Ils étaient morts dans un accident d'avion des années plus tôt, leurs corps n'avaient jamais été retrouvés, et leurs biens avaient été habilement répartis entre les actionnaires sous de faux prétextes.
La maison, abandonnée pendant des années, ne m'était revenue qu'à mes dix-huit ans. Le sol était jonché de carcasses de chats et de chiens errants.
Certains chatons et chiots allaient et venaient encore, traînant parfois des restes derrière eux.

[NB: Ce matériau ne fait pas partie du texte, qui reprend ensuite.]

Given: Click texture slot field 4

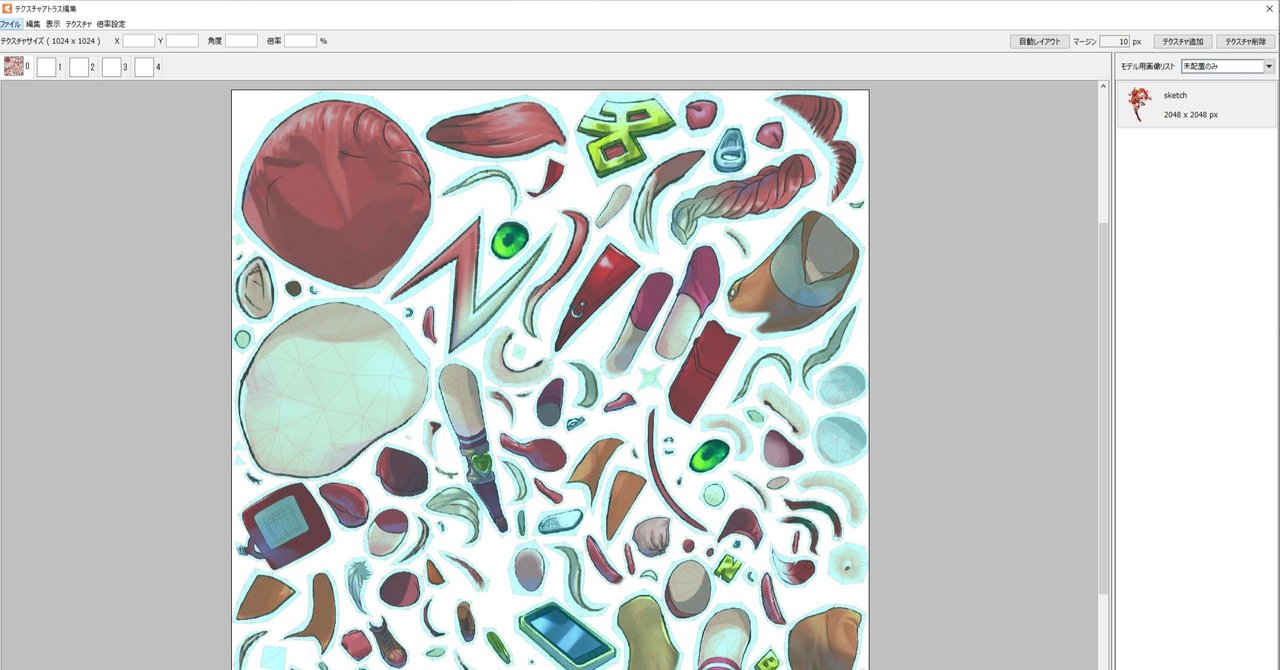Looking at the screenshot, I should (144, 66).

J'avais passé des heures à la nettoyer, mais les équipements désuets la rendaient invivable. Alors je l'avais laissée aux errants, n'y retournant que de temps à autre pour la remettre un peu en ordre.
C'était à ce moment-là que le groupe Hewitt s'était présenté avec un contrat à la main, discutant froidement des prix, leurs bulldozers déjà garés dehors.

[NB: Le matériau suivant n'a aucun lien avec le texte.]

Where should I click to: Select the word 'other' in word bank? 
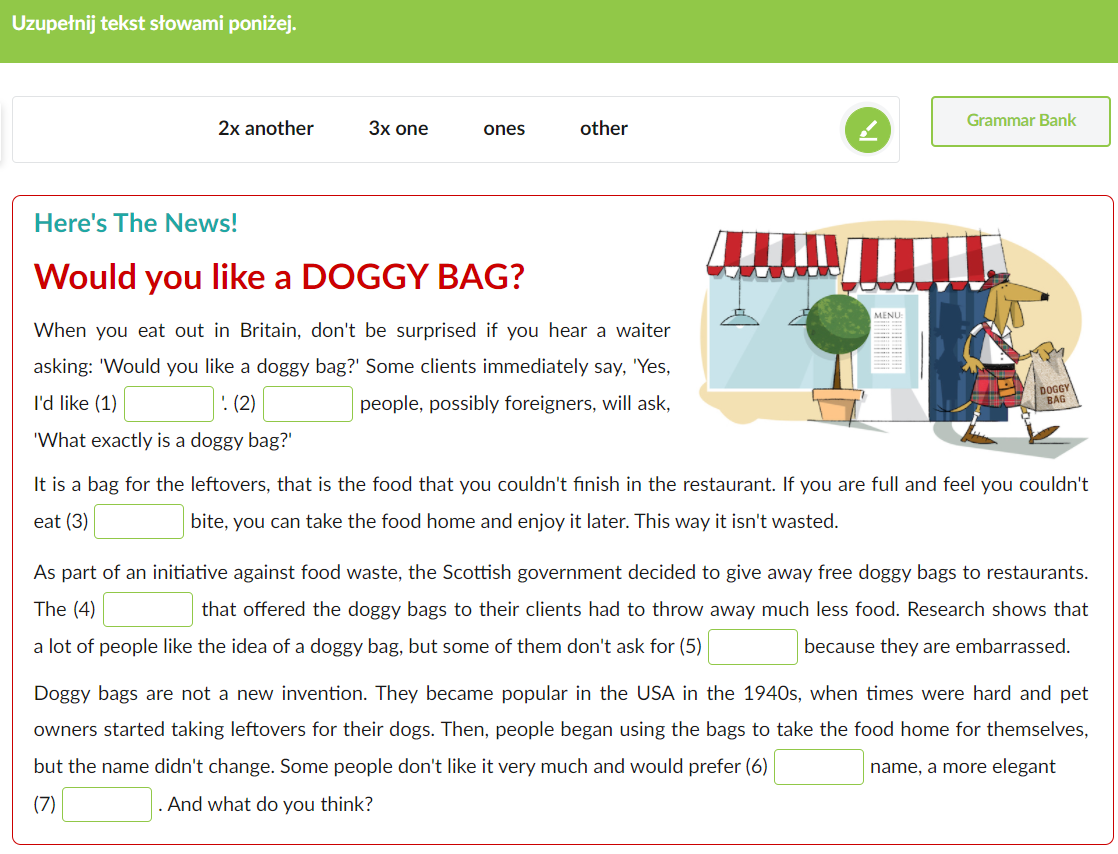pos(604,129)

Les murs de la cour s'étaient écroulés depuis longtemps. Pour eux, ce n'était qu'une ruine dangereuse.
J'avais refusé.
Ce refus avait fait de Liam et moi des ennemis jurés. Ses hommes étaient venus par vagues, d'abord polis, puis menaçants.
À l'époque, j'avais été déjà avec Cayden. Et chaque fois que le sujet revenait, il avait eu cet air impuissant.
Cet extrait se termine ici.